The request: Format the items between the line holding "Where should I click to: Open" and the line holding "Screen dimensions: 1516x784 (1299, 57)", inclusive, as a JSON list of strings with one string per line and blank lines omitted.

Supplied data:
— Start —

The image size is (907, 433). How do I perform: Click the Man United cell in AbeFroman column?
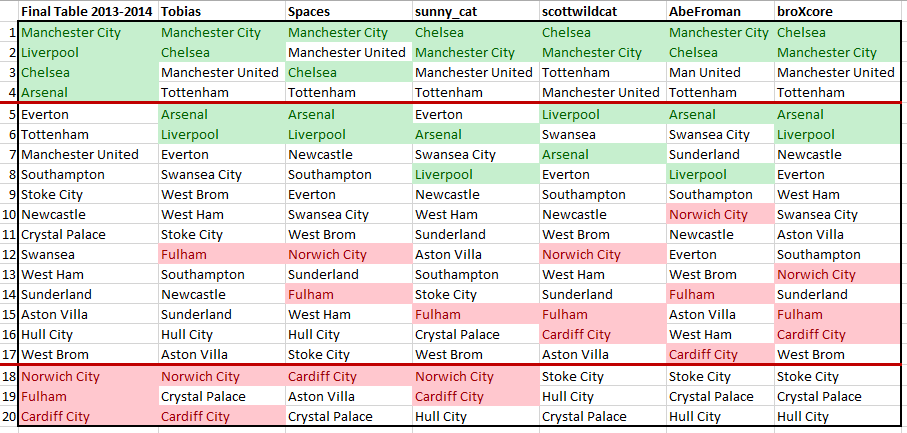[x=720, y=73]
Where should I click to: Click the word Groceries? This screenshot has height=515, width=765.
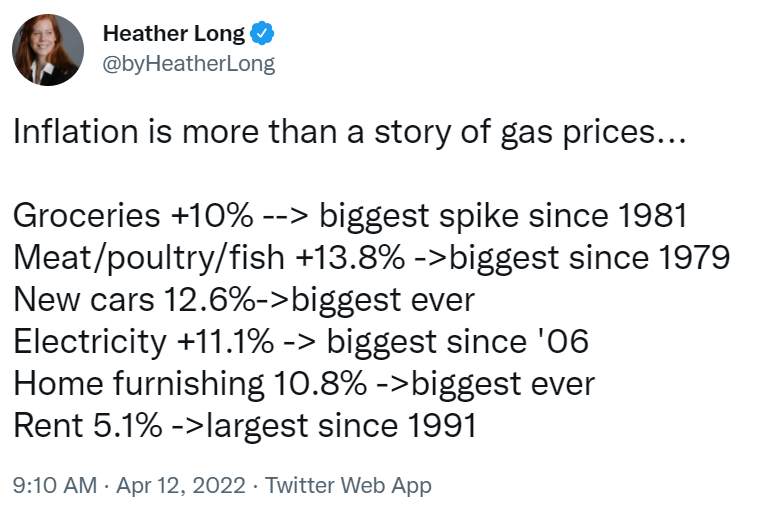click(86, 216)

— End —
— Start —

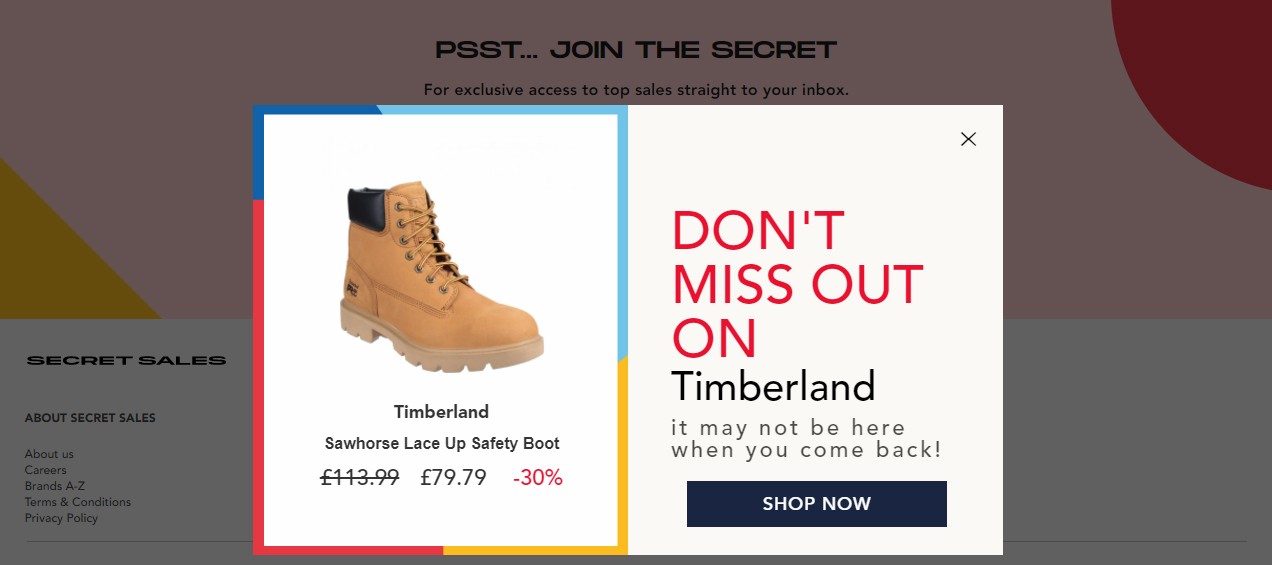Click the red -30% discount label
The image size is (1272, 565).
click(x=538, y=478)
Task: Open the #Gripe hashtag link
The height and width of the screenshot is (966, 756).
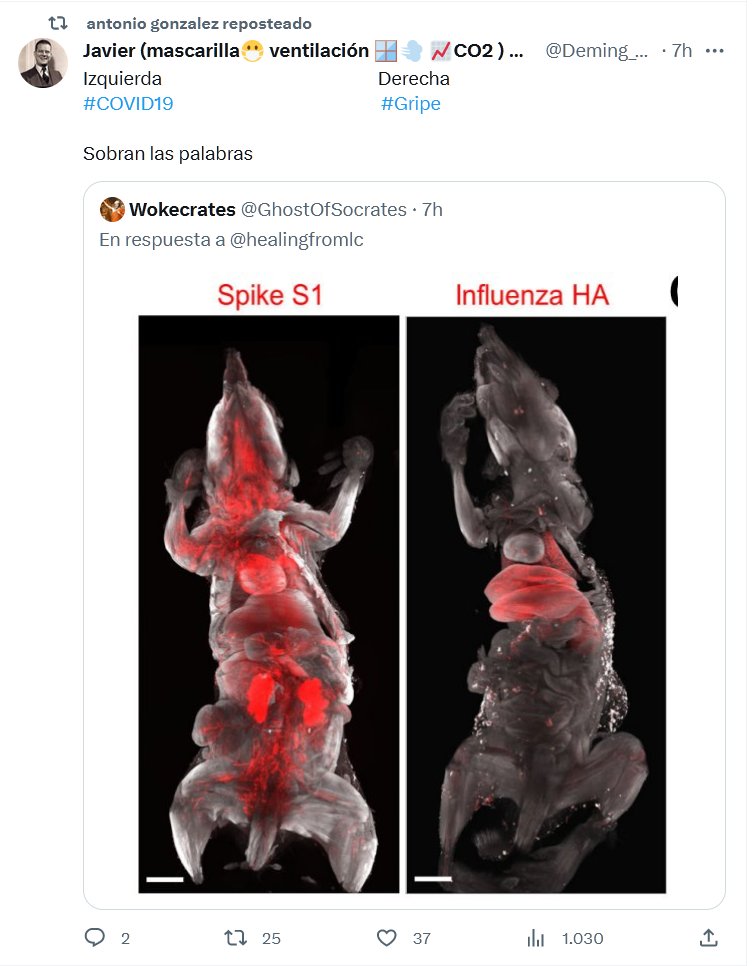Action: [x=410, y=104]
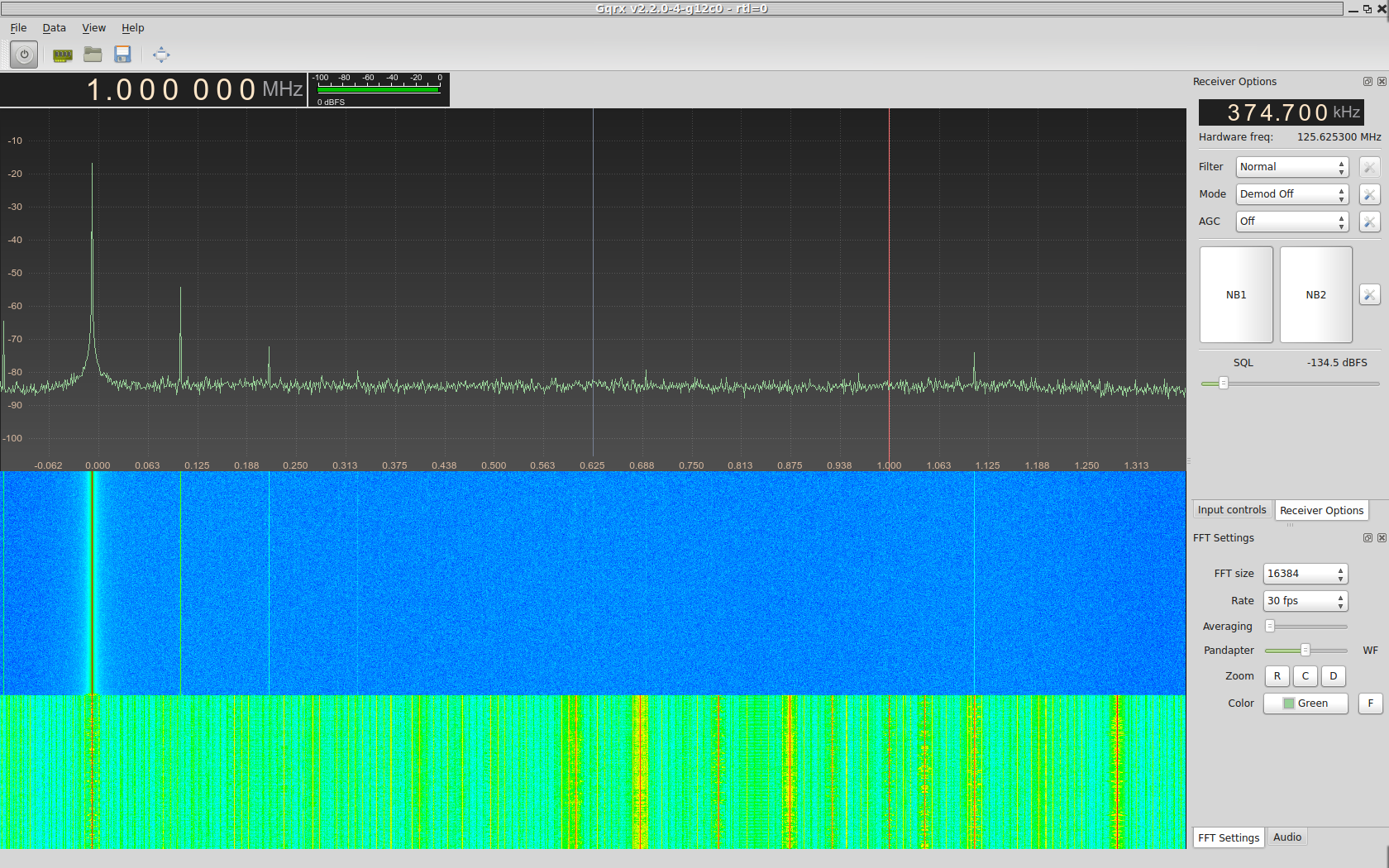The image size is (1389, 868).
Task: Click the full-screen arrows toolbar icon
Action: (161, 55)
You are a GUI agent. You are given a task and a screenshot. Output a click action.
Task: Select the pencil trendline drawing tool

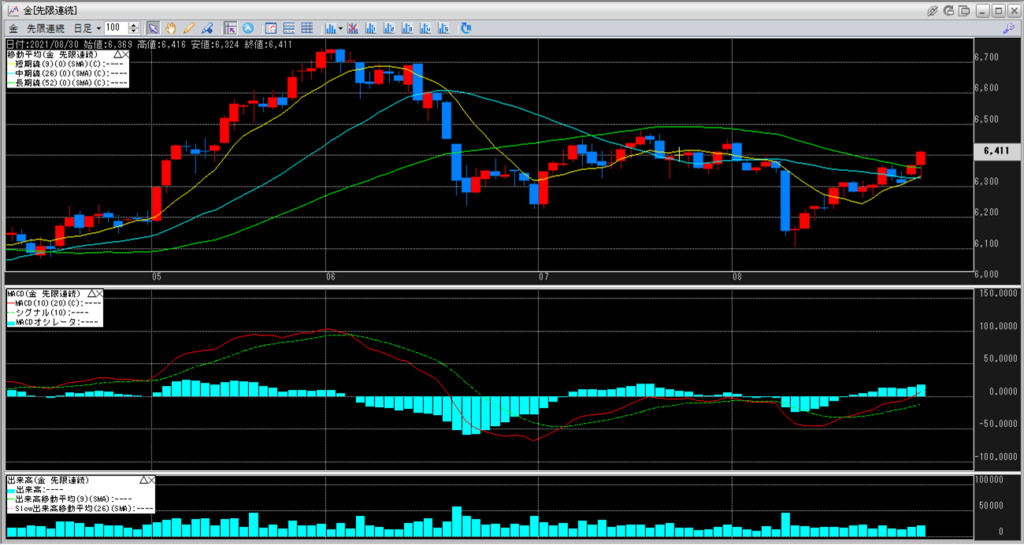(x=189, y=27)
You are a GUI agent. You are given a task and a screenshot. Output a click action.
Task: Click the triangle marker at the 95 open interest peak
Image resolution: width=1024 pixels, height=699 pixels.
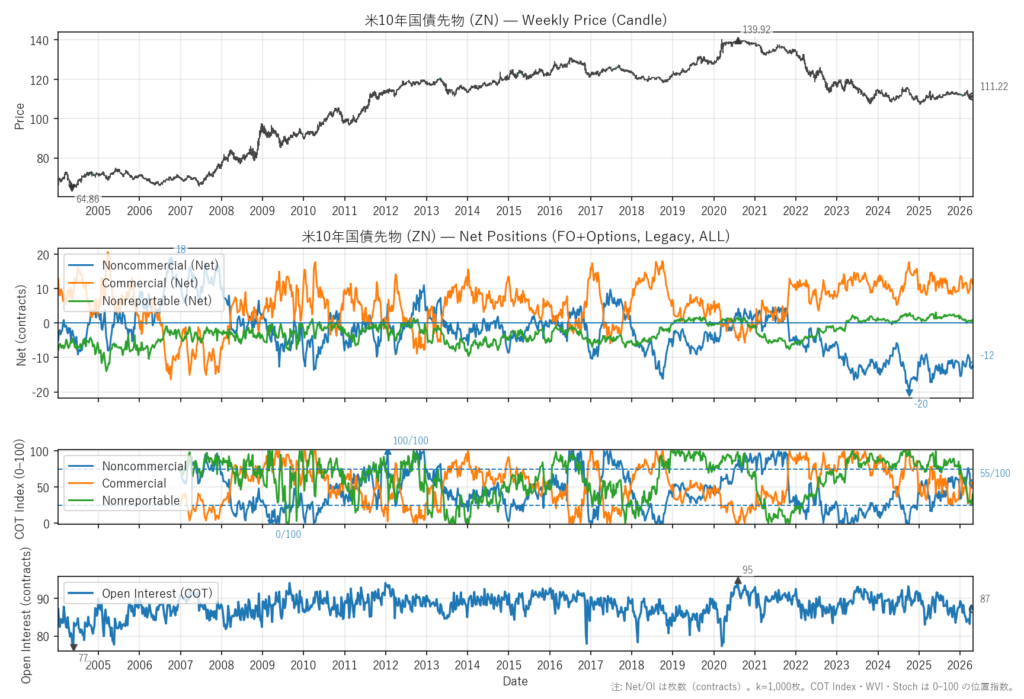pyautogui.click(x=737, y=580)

— End —
— Start —

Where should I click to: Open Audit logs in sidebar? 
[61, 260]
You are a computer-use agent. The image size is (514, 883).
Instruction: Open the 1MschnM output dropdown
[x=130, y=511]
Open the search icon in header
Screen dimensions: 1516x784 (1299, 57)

— End —

Solution:
[
  "Where should I click to: Open Audit logs in sidebar? ",
  "[61, 260]",
  "You are a computer-use agent. The image size is (514, 883).",
  "Instruction: Open the 1MschnM output dropdown",
  "[x=130, y=511]",
  "Open the search icon in header",
  "Screen dimensions: 1516x784 (1299, 57)"
]